Dataset excerpts:

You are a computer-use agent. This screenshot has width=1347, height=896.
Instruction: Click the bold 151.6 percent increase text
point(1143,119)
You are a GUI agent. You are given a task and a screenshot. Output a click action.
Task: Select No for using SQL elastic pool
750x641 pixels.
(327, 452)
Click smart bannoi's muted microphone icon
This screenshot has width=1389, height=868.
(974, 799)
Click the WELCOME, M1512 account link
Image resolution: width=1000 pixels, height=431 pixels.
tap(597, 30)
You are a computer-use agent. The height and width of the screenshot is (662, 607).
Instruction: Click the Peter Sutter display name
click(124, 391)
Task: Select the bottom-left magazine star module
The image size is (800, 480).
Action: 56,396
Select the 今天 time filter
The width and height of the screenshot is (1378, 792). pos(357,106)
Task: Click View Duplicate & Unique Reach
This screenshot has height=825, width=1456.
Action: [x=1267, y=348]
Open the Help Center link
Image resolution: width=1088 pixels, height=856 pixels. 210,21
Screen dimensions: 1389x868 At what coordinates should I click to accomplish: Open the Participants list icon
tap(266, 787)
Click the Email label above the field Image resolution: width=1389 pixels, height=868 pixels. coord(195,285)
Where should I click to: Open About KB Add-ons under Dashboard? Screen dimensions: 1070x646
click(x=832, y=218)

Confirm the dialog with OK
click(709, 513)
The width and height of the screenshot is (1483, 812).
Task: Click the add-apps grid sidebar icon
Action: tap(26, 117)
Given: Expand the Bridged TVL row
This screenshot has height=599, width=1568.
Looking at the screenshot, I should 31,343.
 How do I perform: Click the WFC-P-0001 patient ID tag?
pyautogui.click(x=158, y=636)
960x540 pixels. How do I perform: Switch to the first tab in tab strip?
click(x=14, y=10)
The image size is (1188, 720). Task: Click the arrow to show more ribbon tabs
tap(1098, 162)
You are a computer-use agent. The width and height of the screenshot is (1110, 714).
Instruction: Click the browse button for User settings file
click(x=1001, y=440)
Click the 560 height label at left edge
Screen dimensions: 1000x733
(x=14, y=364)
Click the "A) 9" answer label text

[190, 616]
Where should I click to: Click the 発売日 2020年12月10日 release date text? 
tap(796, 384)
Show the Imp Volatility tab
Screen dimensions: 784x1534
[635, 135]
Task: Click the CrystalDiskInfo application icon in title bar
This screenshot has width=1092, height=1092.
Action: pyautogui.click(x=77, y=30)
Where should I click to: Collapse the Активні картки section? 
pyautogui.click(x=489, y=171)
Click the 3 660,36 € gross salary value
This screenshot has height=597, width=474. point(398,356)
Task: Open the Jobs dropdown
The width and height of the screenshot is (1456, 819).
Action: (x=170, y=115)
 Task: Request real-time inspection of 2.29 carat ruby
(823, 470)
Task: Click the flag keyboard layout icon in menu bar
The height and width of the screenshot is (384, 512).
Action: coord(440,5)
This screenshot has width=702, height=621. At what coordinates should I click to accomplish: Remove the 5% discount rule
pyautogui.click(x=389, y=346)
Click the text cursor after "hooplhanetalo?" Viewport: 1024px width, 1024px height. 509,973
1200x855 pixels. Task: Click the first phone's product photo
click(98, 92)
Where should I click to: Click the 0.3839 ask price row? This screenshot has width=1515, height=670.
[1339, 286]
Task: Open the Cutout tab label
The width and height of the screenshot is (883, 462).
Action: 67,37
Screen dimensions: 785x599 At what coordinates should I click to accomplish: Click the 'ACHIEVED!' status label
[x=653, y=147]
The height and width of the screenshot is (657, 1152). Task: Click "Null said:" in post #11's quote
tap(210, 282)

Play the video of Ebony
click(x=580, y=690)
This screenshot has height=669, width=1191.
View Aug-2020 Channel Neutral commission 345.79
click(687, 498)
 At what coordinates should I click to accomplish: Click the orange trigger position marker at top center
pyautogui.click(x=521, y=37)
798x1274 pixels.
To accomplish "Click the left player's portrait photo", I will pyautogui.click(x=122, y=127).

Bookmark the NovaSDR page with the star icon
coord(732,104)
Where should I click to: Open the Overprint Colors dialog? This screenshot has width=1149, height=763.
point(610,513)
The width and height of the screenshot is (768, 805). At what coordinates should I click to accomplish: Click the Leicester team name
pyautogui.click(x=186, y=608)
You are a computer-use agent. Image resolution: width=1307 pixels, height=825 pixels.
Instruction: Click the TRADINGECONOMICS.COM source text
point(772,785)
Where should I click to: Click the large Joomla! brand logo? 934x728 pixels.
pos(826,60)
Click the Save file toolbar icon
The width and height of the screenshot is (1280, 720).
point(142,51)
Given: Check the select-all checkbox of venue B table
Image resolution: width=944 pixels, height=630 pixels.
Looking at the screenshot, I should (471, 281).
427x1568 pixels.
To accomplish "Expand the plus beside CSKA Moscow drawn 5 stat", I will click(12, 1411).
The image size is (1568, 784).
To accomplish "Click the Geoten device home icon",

Problem requirements:
Echo every one of the lines above back word for word.

Answer:
You are a computer-use agent. This screenshot has width=1347, height=896.
Instruction: Click the bold 151.6 percent increase text
point(1143,119)
You are a GUI agent. You are given a task and a screenshot. Output a click action.
Task: Select No for using SQL elastic pool
750x641 pixels.
(327, 452)
Click smart bannoi's muted microphone icon
This screenshot has width=1389, height=868.
(974, 799)
Click the WELCOME, M1512 account link
Image resolution: width=1000 pixels, height=431 pixels.
tap(597, 30)
You are a computer-use agent. The height and width of the screenshot is (662, 607).
Instruction: Click the Peter Sutter display name
click(124, 391)
Task: Select the bottom-left magazine star module
The image size is (800, 480).
Action: 56,396
Select the 今天 time filter
The width and height of the screenshot is (1378, 792). pos(357,106)
Task: Click View Duplicate & Unique Reach
This screenshot has height=825, width=1456.
Action: [x=1267, y=348]
Open the Help Center link
Image resolution: width=1088 pixels, height=856 pixels. 210,21
Screen dimensions: 1389x868 At what coordinates should I click to accomplish: Open the Participants list icon
tap(266, 787)
Click the Email label above the field Image resolution: width=1389 pixels, height=868 pixels. coord(195,285)
Where should I click to: Open About KB Add-ons under Dashboard? Screen dimensions: 1070x646
click(x=832, y=218)

Confirm the dialog with OK
click(709, 513)
The width and height of the screenshot is (1483, 812).
Task: Click the add-apps grid sidebar icon
Action: tap(26, 117)
Given: Expand the Bridged TVL row
This screenshot has height=599, width=1568.
Looking at the screenshot, I should 31,343.
 How do I perform: Click the WFC-P-0001 patient ID tag?
pyautogui.click(x=158, y=636)
960x540 pixels. How do I perform: Switch to the first tab in tab strip?
click(x=14, y=10)
The image size is (1188, 720). Task: Click the arrow to show more ribbon tabs
tap(1098, 162)
You are a computer-use agent. The width and height of the screenshot is (1110, 714).
Instruction: Click the browse button for User settings file
click(x=1001, y=440)
Click the 560 height label at left edge
Screen dimensions: 1000x733
(x=14, y=364)
Click the "A) 9" answer label text

[190, 616]
Where should I click to: Click the 発売日 2020年12月10日 release date text? 
tap(796, 384)
Show the Imp Volatility tab
Screen dimensions: 784x1534
[635, 135]
Task: Click the CrystalDiskInfo application icon in title bar
This screenshot has width=1092, height=1092.
Action: pyautogui.click(x=77, y=30)
Where should I click to: Collapse the Активні картки section? 
pyautogui.click(x=489, y=171)
Click the 3 660,36 € gross salary value
This screenshot has height=597, width=474. point(398,356)
Task: Open the Jobs dropdown
The width and height of the screenshot is (1456, 819).
Action: (x=170, y=115)
 Task: Request real-time inspection of 2.29 carat ruby
(823, 470)
Task: Click the flag keyboard layout icon in menu bar
The height and width of the screenshot is (384, 512).
Action: coord(440,5)
This screenshot has width=702, height=621. At what coordinates should I click to accomplish: Remove the 5% discount rule
pyautogui.click(x=389, y=346)
Click the text cursor after "hooplhanetalo?" Viewport: 1024px width, 1024px height. 509,973
1200x855 pixels. Task: Click the first phone's product photo
click(98, 92)
Where should I click to: Click the 0.3839 ask price row? This screenshot has width=1515, height=670.
[1339, 286]
Task: Open the Cutout tab label
The width and height of the screenshot is (883, 462).
Action: 67,37
Screen dimensions: 785x599 At what coordinates should I click to accomplish: Click the 'ACHIEVED!' status label
[x=653, y=147]
The height and width of the screenshot is (657, 1152). Task: Click "Null said:" in post #11's quote
tap(210, 282)

Play the video of Ebony
click(x=580, y=690)
This screenshot has height=669, width=1191.
View Aug-2020 Channel Neutral commission 345.79
click(687, 498)
 At what coordinates should I click to accomplish: Click the orange trigger position marker at top center
pyautogui.click(x=521, y=37)
798x1274 pixels.
To accomplish "Click the left player's portrait photo", I will pyautogui.click(x=122, y=127).

Bookmark the NovaSDR page with the star icon
coord(732,104)
Where should I click to: Open the Overprint Colors dialog? This screenshot has width=1149, height=763.
point(610,513)
The width and height of the screenshot is (768, 805). At what coordinates should I click to accomplish: Click the Leicester team name
pyautogui.click(x=186, y=608)
You are a computer-use agent. Image resolution: width=1307 pixels, height=825 pixels.
Instruction: Click the TRADINGECONOMICS.COM source text
point(772,785)
Where should I click to: Click the large Joomla! brand logo? 934x728 pixels.
pos(826,60)
Click the Save file toolbar icon
The width and height of the screenshot is (1280, 720).
point(142,51)
Given: Check the select-all checkbox of venue B table
Image resolution: width=944 pixels, height=630 pixels.
Looking at the screenshot, I should (471, 281).
427x1568 pixels.
To accomplish "Expand the plus beside CSKA Moscow drawn 5 stat", I will click(12, 1411).
The image size is (1568, 784).
To accomplish "Click the Geoten device home icon",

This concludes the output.